Sebagai contoh jalan utama menuju pintu I pelabuhan Tanjung Mas yaitu jalan Ronggowarsito, busyet! Genangan air sepanjang 200 m dengan kedalaman hampir setengah dari tinggi ban mobil itu pun lebih pantas dikatakan sebagai pantai. Gila! Itu fakta pembangunan yang terjadi lebih dari 5 tahun! Ibu kota propinsi taik kucing apa ini###@@@@!!??? Semua jalan menuju pelabuhan industri dan penumpang terbesar di Jawa Tengah itu digenangi rob. Padahal fungsi pelabuhan inilah yang menjadikan Semarang ini sebagai kota industri, pelabuhan perniagaan yang di dalamnya ada beribu buruh dan pejabat mengandalkan periuk nasinya. Lebih dari 50% pendapatan aset daerah (PAD) diperoleh dari kawasan tersebut. Gila! Gila! Pejabat ibu kota ini yang namanya Walikota dan aparat nya memang hanya seonggok daging busuk dengan hati penuh belatung dan otak yang tak lebih sebesar biji taik kumbang! Mereka tidak pantas dikatakan sebagai abdi masyarakat! Sungguh tidak pantas! Huhh! ????????? Hmm....ketika membicarakan negara, aku selalu menjadi kaum apatis! Brengsek, ternyata negara ini juga mempengaruhi cara berpikirku. Hahaha....belum katam juga aliran optimisme dalam pikiranku.

◇ ◇ ◇ ◇

**Yang Diminta:** Ketik ulang seluruh kutipan di atas tentang genangan rob di jalan menuju pelabuhan Tanjung Mas tanpa mengubah satu karakter pun.

**Butir yang Tersedia:**
◇ ◇ ◇ ◇

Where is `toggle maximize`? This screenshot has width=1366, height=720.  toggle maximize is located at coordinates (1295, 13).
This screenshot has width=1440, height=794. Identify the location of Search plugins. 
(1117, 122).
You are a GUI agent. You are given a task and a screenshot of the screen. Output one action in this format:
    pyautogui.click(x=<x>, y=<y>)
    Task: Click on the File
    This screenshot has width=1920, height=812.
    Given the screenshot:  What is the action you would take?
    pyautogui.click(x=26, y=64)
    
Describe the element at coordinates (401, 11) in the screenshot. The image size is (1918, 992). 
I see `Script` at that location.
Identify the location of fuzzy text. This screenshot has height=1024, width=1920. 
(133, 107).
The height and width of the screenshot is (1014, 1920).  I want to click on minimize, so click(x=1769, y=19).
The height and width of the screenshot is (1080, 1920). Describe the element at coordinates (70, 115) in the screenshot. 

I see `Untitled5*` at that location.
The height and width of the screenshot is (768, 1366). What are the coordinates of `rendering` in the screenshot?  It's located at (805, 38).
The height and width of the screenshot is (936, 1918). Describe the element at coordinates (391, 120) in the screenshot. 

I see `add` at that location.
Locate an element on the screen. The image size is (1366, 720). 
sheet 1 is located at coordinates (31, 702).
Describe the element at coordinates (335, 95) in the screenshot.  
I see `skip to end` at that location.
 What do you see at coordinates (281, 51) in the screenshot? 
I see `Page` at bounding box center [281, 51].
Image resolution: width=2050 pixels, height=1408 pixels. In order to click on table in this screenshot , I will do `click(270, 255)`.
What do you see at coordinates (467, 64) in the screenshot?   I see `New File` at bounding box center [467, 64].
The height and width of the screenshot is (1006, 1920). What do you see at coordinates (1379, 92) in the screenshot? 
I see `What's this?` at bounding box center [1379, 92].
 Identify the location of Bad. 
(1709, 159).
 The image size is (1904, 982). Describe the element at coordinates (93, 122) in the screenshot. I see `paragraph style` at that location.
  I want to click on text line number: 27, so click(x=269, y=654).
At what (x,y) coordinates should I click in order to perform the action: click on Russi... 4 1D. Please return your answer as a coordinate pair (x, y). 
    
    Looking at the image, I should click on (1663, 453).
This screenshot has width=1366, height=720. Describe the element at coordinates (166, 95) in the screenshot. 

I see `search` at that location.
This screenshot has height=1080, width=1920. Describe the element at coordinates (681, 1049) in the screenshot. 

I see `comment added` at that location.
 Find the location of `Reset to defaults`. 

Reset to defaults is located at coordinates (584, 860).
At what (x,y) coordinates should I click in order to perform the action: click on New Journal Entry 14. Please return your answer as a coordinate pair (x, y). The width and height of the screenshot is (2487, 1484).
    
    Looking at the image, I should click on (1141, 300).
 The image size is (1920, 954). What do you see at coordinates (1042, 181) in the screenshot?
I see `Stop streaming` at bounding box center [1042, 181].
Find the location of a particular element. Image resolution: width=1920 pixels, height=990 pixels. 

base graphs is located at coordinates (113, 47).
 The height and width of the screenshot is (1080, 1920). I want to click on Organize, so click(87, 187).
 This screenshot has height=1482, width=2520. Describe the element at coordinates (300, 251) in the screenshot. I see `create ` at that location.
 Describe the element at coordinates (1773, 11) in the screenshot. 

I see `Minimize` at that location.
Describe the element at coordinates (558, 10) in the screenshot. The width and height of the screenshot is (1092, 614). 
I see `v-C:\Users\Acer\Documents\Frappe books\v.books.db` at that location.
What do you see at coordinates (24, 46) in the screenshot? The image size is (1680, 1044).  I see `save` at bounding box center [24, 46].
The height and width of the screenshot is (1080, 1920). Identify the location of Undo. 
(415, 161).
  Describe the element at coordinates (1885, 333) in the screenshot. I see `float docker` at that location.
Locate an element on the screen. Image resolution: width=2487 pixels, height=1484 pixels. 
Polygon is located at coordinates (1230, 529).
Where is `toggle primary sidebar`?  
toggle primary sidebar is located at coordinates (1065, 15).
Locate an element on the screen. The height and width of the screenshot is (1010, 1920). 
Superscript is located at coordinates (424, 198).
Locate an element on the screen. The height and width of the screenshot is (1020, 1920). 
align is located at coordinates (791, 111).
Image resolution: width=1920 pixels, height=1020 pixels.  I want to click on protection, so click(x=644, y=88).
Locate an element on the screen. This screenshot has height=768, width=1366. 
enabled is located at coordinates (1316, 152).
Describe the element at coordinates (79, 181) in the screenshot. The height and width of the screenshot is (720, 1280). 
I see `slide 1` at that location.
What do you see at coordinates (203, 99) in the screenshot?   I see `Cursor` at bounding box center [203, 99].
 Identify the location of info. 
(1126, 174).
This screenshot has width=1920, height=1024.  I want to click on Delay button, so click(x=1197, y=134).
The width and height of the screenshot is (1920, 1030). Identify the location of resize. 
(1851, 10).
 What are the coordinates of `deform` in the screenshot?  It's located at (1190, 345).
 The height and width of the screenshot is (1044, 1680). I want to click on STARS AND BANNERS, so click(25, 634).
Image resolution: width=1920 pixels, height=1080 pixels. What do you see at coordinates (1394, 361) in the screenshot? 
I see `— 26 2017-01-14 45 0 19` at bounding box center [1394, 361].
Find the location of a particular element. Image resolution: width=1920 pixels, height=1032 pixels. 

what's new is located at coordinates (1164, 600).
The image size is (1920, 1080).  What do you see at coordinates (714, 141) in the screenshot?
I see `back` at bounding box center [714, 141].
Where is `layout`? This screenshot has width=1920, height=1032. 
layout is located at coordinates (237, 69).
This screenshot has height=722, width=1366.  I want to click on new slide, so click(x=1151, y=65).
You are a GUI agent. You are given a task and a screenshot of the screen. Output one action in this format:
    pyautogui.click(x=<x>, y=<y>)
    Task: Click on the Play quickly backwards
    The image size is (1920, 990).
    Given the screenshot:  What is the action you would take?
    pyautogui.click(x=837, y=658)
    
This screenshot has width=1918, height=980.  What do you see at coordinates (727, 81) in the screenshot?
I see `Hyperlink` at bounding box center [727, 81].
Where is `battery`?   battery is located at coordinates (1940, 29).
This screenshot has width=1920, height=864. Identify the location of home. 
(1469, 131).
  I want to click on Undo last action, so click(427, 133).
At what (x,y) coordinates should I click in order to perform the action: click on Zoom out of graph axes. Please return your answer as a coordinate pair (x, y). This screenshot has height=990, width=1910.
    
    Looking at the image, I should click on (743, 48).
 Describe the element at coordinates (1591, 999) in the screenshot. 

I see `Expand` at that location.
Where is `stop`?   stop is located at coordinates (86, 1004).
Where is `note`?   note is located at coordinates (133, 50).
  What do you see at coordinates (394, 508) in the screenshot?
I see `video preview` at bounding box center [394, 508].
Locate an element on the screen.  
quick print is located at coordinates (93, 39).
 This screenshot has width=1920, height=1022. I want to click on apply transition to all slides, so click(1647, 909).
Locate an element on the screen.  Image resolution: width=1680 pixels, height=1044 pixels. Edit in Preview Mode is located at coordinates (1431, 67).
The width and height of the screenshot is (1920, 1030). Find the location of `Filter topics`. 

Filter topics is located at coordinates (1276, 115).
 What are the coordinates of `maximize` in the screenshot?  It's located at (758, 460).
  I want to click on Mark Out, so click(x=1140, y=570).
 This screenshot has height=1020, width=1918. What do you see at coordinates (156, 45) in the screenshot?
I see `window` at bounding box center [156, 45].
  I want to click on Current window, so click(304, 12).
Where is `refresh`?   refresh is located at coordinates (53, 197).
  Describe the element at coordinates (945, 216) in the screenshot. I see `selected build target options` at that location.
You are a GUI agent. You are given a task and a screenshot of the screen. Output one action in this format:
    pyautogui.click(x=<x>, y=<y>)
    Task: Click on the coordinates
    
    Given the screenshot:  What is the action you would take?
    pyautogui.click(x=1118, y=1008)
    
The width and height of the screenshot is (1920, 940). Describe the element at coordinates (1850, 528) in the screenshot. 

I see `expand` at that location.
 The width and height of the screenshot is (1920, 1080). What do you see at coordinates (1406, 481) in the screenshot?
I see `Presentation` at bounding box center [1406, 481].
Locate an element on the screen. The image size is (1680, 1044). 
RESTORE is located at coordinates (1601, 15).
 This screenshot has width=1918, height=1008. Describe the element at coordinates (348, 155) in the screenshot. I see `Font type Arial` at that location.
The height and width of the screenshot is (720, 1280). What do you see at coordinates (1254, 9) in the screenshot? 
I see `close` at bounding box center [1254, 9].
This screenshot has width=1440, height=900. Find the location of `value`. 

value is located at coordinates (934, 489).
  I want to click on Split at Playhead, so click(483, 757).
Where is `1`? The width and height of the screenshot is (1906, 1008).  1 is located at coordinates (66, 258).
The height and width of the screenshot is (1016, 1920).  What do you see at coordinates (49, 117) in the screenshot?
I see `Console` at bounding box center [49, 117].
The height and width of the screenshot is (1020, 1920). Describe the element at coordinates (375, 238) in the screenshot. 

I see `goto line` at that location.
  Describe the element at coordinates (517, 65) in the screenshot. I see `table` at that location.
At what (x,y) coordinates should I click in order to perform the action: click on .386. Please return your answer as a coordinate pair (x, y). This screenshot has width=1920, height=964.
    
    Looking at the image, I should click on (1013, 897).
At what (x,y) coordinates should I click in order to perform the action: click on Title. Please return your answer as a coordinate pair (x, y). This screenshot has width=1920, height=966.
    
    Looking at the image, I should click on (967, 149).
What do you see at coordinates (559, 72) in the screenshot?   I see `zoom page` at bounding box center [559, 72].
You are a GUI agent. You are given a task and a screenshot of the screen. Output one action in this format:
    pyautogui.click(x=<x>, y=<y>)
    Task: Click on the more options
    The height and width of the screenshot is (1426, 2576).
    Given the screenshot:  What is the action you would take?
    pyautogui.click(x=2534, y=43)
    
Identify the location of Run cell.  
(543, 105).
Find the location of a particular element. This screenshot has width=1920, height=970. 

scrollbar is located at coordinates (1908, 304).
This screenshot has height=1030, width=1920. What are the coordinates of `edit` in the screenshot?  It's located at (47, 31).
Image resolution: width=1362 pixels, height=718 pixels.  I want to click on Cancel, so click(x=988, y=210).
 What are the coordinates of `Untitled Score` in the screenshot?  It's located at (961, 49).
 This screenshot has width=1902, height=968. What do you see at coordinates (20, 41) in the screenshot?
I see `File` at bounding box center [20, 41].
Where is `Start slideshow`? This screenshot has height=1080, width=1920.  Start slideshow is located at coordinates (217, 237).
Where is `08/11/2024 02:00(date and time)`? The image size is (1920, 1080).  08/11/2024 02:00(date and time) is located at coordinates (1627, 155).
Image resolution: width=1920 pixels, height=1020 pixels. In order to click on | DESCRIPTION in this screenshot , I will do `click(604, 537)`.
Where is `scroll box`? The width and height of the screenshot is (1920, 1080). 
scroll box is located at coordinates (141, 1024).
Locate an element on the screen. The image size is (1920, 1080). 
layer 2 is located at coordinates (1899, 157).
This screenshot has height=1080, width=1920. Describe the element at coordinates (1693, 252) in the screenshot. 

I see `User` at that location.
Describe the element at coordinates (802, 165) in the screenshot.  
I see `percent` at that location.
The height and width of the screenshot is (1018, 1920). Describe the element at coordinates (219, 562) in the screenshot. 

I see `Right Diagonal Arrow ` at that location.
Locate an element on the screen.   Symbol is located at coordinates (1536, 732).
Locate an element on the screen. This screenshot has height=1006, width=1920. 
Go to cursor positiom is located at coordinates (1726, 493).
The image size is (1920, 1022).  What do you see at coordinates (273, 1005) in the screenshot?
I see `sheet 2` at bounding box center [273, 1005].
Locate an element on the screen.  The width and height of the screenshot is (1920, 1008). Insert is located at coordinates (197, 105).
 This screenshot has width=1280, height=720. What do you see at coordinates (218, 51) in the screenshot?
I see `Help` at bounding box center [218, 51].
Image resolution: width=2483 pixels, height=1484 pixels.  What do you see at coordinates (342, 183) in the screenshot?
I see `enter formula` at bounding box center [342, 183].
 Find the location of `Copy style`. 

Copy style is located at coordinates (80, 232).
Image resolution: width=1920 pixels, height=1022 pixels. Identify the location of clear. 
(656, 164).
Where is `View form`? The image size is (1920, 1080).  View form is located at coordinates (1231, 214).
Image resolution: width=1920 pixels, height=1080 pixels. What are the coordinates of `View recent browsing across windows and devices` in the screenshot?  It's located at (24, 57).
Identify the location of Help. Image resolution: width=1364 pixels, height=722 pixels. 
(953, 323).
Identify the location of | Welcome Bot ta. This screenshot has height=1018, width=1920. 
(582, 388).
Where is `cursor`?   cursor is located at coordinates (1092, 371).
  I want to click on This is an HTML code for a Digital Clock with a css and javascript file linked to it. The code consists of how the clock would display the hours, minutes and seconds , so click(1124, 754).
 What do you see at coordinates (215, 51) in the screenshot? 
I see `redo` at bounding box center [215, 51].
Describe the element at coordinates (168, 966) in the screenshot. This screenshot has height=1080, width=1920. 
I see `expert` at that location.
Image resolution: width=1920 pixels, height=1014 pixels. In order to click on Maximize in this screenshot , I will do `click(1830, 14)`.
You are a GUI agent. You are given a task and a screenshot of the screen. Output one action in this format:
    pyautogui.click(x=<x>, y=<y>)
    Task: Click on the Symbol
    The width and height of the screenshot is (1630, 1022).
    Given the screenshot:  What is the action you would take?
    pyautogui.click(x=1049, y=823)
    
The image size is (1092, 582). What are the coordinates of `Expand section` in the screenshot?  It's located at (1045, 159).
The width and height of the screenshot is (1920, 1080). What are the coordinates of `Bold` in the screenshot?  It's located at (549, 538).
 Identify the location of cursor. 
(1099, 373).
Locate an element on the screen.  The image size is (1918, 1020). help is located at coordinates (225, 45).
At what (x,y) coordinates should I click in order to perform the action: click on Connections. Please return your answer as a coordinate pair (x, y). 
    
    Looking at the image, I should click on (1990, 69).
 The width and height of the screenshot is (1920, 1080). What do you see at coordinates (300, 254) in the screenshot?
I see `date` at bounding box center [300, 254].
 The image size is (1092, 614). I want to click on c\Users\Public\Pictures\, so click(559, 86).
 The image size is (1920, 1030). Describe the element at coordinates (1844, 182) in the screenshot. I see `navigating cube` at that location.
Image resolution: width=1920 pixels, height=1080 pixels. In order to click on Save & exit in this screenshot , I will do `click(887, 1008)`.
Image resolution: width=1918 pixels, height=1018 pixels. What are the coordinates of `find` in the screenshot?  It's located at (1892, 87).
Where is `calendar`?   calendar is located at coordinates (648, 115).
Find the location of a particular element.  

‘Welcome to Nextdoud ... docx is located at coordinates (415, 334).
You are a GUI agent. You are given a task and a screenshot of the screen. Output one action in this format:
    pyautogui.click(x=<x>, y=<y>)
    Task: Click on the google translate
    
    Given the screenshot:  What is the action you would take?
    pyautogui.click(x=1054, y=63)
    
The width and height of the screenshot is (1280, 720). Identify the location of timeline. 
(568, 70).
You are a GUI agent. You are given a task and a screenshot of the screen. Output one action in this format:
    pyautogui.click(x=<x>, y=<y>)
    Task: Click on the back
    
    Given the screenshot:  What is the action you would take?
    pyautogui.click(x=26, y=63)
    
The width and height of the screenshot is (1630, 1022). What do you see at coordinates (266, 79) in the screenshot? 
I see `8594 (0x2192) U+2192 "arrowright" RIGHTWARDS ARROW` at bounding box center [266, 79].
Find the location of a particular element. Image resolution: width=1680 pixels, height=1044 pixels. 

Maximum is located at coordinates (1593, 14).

◇ ◇ ◇ ◇

**Jawaban Latihan:**
Sebagai contoh jalan utama menuju pintu I pelabuhan Tanjung Mas yaitu jalan Ronggowarsito, busyet! Genangan air sepanjang 200 m dengan kedalaman hampir setengah dari tinggi ban mobil itu pun lebih pantas dikatakan sebagai pantai. Gila! Itu fakta pembangunan yang terjadi lebih dari 5 tahun! Ibu kota propinsi taik kucing apa ini###@@@@!!??? Semua jalan menuju pelabuhan industri dan penumpang terbesar di Jawa Tengah itu digenangi rob. Padahal fungsi pelabuhan inilah yang menjadikan Semarang ini sebagai kota industri, pelabuhan perniagaan yang di dalamnya ada beribu buruh dan pejabat mengandalkan periuk nasinya. Lebih dari 50% pendapatan aset daerah (PAD) diperoleh dari kawasan tersebut. Gila! Gila! Pejabat ibu kota ini yang namanya Walikota dan aparat nya memang hanya seonggok daging busuk dengan hati penuh belatung dan otak yang tak lebih sebesar biji taik kumbang! Mereka tidak pantas dikatakan sebagai abdi masyarakat! Sungguh tidak pantas! Huhh! ????????? Hmm....ketika membicarakan negara, aku selalu menjadi kaum apatis! Brengsek, ternyata negara ini juga mempengaruhi cara berpikirku. Hahaha....belum katam juga aliran optimisme dalam pikiranku.